Un « lyrisme épique »

La tragédie du peuple palestinien marque également les deux recueils : C'est une chanson, c'est une chanson (1984), où le lyrisme exprimé avec finesse et musicalité atteint son paroxysme, et Plus rares sont les roses (1986), où le « Nous » domine la trame poétique. Ce second recueil, composé de poèmes en vers libres et de poèmes en prose relativement courts, exprime le voyage sans fin d'un peuple voué à l'exode. Beyrouth revient dans Mémoire pour l'oubli (1987), un ouvrage en prose où le poète relate ses souvenirs de la ville pendant le siège de 1982.

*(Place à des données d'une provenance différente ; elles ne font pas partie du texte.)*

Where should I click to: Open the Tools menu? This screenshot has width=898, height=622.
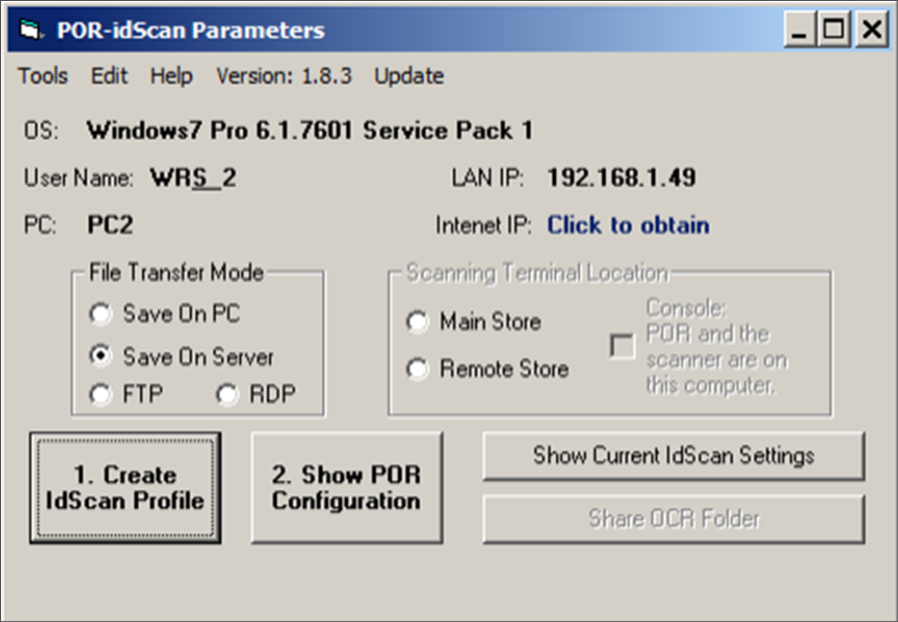(x=43, y=76)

Mahmoud Darwich consacre à l'intifada palestinienne (1987) un ouvrage intitulé Gens de passage en quelques mots (1989), rédigé principalement en prose. Il y décrit un événement simple mais fortement significatif. « Une simple pierre » (hajar) montre aux Israéliens que leur présence dans les Territoires est une occupation, et révèle aux Palestiniens leur « extraordinaire secret, leur identité ». Les deux recueils : Je vois ce que je veux (1990) et Onze Astres sur l'épilogue andalou (1992), reprennent, certes, la symbolique de « la pierre » dans quelques poèmes, mais la dépassent largement vers « un lyrisme épique » plus expressif, où le poète concilie vie intime et interrogations existentielles sur « la place du Palestinien au monde ». Le siège de Ramallah (2002) inspirera le recueil-poème État de siège (2002) où le poète rappelle au combattant israélien, à travers l'évocation des scènes quotidiennes, les valeurs qui les unissent. Avec un style dépourvu de toute rhétorique classique, il interpelle ainsi les assiégeants : « Ceux qui sont debout devant nos portes, entrez / et prenez le café arabe avec nous / sentiriez-vous peut-être que vous êtes, comme nous, des êtres humains. »

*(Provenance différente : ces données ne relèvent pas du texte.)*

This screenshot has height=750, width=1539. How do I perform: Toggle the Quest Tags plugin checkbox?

Soucieux de libérer l'Histoire de son cadre spatio-temporel pour lui attribuer une expression humaine et pérenne, Mahmoud Darwich diversifie les thèmes sans renoncer à son lyrisme. Il écrit Pourquoi as-tu laissé le cheval à sa solitude ? (1995), une autobiographie où les souvenirs d'enfance se fondent totalement dans l'épopée nationale. Un simple souvenir, exprimé avec la spontanéité de l'enfant parlant à sa mère, se mêle ici aux mythes, légendes, histoires, aux personnages historiques et aux sources religieuses pour exprimer le drame du présent. Le recueil Un lit pour l'étrangère, écrit entre 1996-1997 et publié en 1999, est un hymne à l'amour. Il couronne une expérience amoureuse débutée dans La Fin de la nuit (1967) avec Rita, pseudonyme renvoyant à sa première histoire d'amour avec une femme juive. Rita qui surgit dans plusieurs recueils est la femme-symbole. En même temps qu'elle incarne l'impossibilité d'un amour entre deux ennemis, elle exprime la dualité du « Moi » du poète et l'ambiguïté d'une relation perdue entre union et séparation.

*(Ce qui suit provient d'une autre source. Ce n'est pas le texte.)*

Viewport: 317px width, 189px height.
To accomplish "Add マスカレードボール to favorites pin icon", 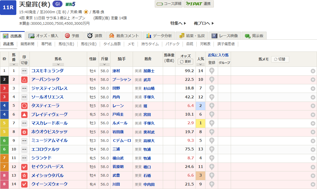I will (212, 123).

La dégradation de son état de santé marque de ses empreintes les derniers recueils du poète. La mort, le désespoir et l'exil sont omniprésents dans le poème Murale (2000). Dans En présence de l'absence (2006), présenté comme un « texte » de 30 chapitres, Darwich évoque, avec une imagination débridée, les thèmes de toute une vie. En revanche, et paradoxalement, les recueils Ne t'excuse pas (2004) et Comme des fleurs d'amandiers ou plus loin (2005) célèbrent la vie et louent la beauté. Le dernier recueil, Les Traces du papillon (2008), défini comme « Journal » (Yawmiyyât) et composé en majorité de poèmes en prose, se distingue lui aussi par la diversité de ses thèmes.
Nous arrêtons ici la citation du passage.